**Selected text:**
::::
There’s a long and noble tradition of fake books – which is to say, books that aren’t at all what they claim to be, and haven’t even been written by the author they’re ascribed to. They’re kind of self-indulgent, but kind of fun, too: metatextual mind-games played out in an imaginary universe at one remove from the fictions we already love. Mostly they’re written either as a homage or as a thought-experiment along the lines of “what if X had written Y”?

In the Dead Man’s Knock arc of The Unwritten, we raise the possibility of a fake Tommy Taylor novel, written not from these innocent motives but as part of an attempt to hijack and sabotage Wilson Taylor’s literary legacy – which in turn is a way of a broader plot against his son, Tom Taylor.

So we had these stories in mind when we wrote ours:

Venus on the Half-Shell, by Kilgore Trout

Kilgore Trout is of course the fictional sci-fi author who turns up regularly in the novels of Kurt Vonnegut. Vonnegut often illustrates a point or flags up a theme by using the device “Kilgore Trout wrote a story about…” But Trout is kind of a tragic figure: whereas his creator achieved mainstream success, Trout continued to be trapped at the lowest end of the genre ghetto, his stories mostly published by porn publishers who want something to leaven out the photos in their magazines.

This purported Trout novel was actually written by Philip Jose Farmer, and sadly, he falls into the pretty basic error of putting in some smut. Vonnegut emphasized again and again that despite their provenance, Trout’s stories never contained sexual references. The book is also full of pretty uninspired in-jokes, for example giving minor characters names which are anagrams of the names of other science fiction writers. Farmer then went on to copy the “Kilgore Trout wrote a story about…” device in Stations of the Nightmare, using his own fictional creation, Leo Tincrowdor – then got high on pseudonyms and wrote a novel as Dr. Watson. So yeah, better in the idea than in the execution: but the idea was pretty cool.
::::
**Source material:**
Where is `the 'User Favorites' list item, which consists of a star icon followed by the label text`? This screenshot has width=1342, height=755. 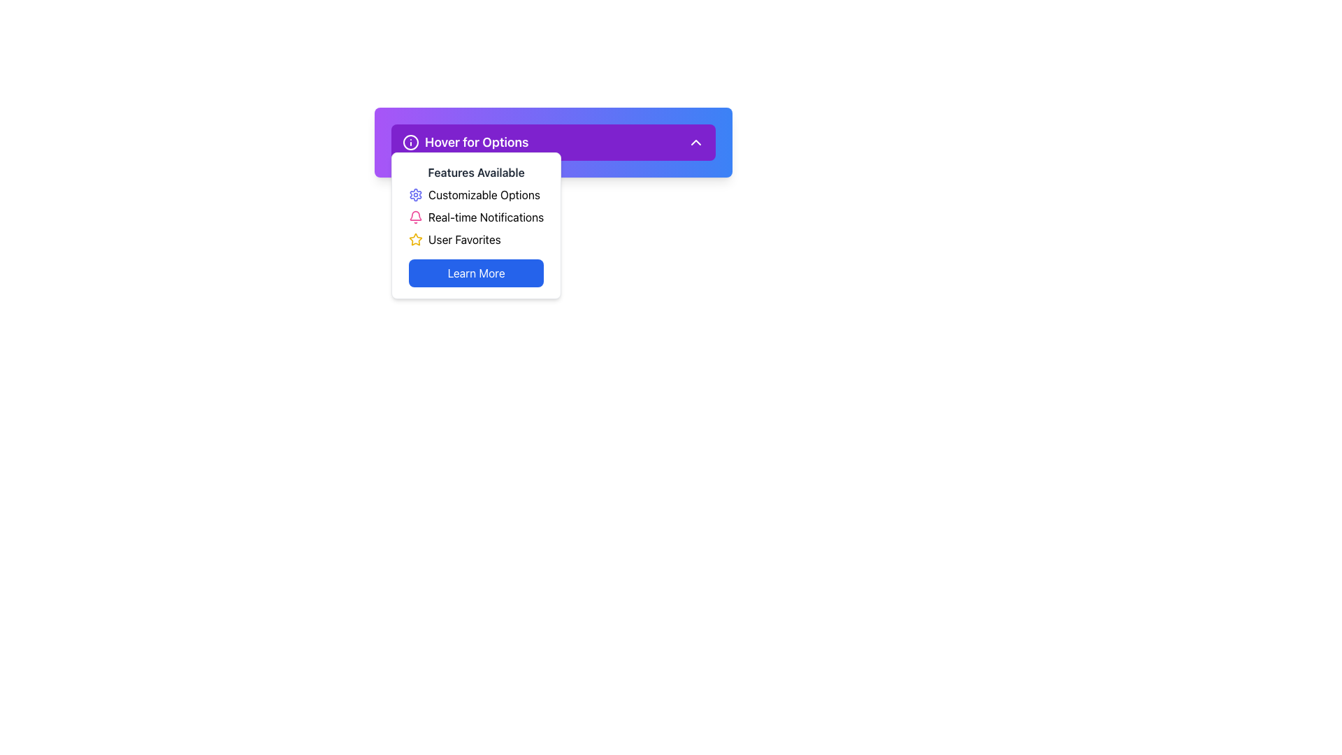 the 'User Favorites' list item, which consists of a star icon followed by the label text is located at coordinates (476, 239).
::::
Continue the essay on fake books above, picking up after its final sentence.

The Iron Dream, by Adolf Hitler

“Adolf Hitler’s lost science fiction masterpiece”, actually written by Norman Spinrad. The Iron Dream is actually the title of the collection as a whole: Hitler’s novel, reprinted (ahem) in full, is called Lord of the Swastika. It’s dreadful, but then what would you expect from a mad dictator? What’s brilliant, though, is the critical essay published alongside Lord of the Swastika, which subjects the work to a rigorous analysis.

Pierre Menard, Author of the Quixote

This is a short story by Jorge Luis Borges, in which he imagines a modern author deliberately immersing himself in the history and culture of seventeenth-century Spain so that he can reproduce, verbatim, the whole of Cervantes’ Don Quixote. He’s not aiming to rewrite the book from memory: far from it. He’s tried to forget everything he ever knew about the original. He wants to write it from scratch, by aligning his own world view with that of Miguel de Cervantes.

The Library of Dream

In Neil Gaiman’s The Sandman, the realm of Morpheus includes a library, where all the books only ever written in dreams are stored. They include alternate versions of many familiar books from the waking world, as well as a near-infinite number of completely original works.

The Necronomicon

H.P. Lovecraft’s evil grimoire has developed a life beyond outside of Lovecraft’s books. There have been several versions of it published and it’s often mentioned in other authors’ works.

William Ashbless

While in college, future authors Tim Powers and James Blaylock created a fictional poet named William Ashbless and submitted his poetry to the campus magazine. Then they started quoting him and featuring him in their books, Powers used him prominently in one of our favorite novels, The Anubis Gates. There’s even a couple of works by Ashbless on sale at Amazon.

Non-Fiction Hoaxes

There’s an even longer history of fiction passing itself off as real--probably more than we know! More than a few journalists have been exposed for making up their stories and autobiographies have turned out to be completely concocted. Here’s a list of some great hoaxes.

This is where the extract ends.